• Task item:
Only lines holding the word "computer" are needed; copy each of them from the material.
+++ Input material +++
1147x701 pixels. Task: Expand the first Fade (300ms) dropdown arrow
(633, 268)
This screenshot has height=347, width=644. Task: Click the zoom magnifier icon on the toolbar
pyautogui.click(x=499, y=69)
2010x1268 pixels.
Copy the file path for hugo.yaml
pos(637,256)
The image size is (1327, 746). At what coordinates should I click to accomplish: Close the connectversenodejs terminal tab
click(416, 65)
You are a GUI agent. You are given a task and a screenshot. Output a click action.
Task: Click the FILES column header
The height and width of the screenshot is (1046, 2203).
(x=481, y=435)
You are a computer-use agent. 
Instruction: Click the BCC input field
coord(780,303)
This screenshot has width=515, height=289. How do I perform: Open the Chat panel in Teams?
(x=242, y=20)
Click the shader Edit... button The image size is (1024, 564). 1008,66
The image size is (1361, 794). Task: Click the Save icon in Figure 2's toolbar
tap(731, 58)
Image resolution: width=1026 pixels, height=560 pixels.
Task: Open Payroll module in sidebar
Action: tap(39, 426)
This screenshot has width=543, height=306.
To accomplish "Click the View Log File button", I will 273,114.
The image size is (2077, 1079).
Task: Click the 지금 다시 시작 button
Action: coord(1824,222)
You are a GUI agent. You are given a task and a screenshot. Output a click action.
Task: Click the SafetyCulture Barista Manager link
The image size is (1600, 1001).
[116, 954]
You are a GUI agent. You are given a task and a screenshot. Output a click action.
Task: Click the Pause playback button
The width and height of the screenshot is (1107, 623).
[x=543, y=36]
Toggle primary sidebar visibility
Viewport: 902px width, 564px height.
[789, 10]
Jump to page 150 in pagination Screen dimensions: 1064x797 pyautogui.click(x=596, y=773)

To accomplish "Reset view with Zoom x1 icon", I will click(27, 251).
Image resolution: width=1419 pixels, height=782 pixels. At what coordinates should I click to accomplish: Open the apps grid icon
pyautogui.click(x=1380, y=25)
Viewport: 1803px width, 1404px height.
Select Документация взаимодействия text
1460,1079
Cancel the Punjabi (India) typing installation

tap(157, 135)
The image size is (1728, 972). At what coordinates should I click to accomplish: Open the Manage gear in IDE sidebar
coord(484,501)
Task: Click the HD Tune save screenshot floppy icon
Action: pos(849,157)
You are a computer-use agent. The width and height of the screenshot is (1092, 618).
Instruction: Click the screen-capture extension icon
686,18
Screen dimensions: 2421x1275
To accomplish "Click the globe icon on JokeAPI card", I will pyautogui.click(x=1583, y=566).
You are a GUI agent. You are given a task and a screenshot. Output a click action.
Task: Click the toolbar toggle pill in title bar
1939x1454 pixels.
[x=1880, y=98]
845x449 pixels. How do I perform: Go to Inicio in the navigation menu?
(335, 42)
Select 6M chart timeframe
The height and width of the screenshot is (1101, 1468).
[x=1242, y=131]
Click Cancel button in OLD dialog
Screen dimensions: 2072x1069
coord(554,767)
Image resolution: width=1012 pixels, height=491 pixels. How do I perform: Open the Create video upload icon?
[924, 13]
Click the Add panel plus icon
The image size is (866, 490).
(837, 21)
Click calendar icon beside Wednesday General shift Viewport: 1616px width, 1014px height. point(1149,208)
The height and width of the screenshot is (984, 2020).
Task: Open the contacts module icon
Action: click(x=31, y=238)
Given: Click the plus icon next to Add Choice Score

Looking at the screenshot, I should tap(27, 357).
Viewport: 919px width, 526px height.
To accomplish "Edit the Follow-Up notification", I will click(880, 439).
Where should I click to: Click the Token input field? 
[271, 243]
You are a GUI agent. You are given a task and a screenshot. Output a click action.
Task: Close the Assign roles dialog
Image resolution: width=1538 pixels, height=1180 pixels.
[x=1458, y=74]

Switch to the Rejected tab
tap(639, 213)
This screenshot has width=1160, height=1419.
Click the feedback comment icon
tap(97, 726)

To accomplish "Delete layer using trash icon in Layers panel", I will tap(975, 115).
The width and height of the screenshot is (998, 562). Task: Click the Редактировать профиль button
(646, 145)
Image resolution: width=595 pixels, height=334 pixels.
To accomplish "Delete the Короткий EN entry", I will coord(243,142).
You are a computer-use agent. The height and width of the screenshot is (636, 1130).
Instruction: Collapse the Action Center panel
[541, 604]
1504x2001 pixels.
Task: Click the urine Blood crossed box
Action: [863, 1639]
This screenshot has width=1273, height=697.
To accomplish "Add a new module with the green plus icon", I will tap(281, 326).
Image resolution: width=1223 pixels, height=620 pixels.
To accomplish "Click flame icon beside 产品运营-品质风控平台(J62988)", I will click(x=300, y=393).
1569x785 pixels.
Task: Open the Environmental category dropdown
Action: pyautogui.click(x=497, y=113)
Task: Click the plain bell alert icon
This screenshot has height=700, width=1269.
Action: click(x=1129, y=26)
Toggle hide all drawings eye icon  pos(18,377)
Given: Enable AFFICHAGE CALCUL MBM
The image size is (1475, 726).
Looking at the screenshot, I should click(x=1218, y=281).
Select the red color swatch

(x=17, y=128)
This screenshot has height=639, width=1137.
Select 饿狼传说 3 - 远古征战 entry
+++
• Answer area:
You are a computer-use agent. 
You are a computer-use agent. The width and height of the screenshot is (1092, 618).
You are a computer-use agent. The height and width of the screenshot is (636, 1130).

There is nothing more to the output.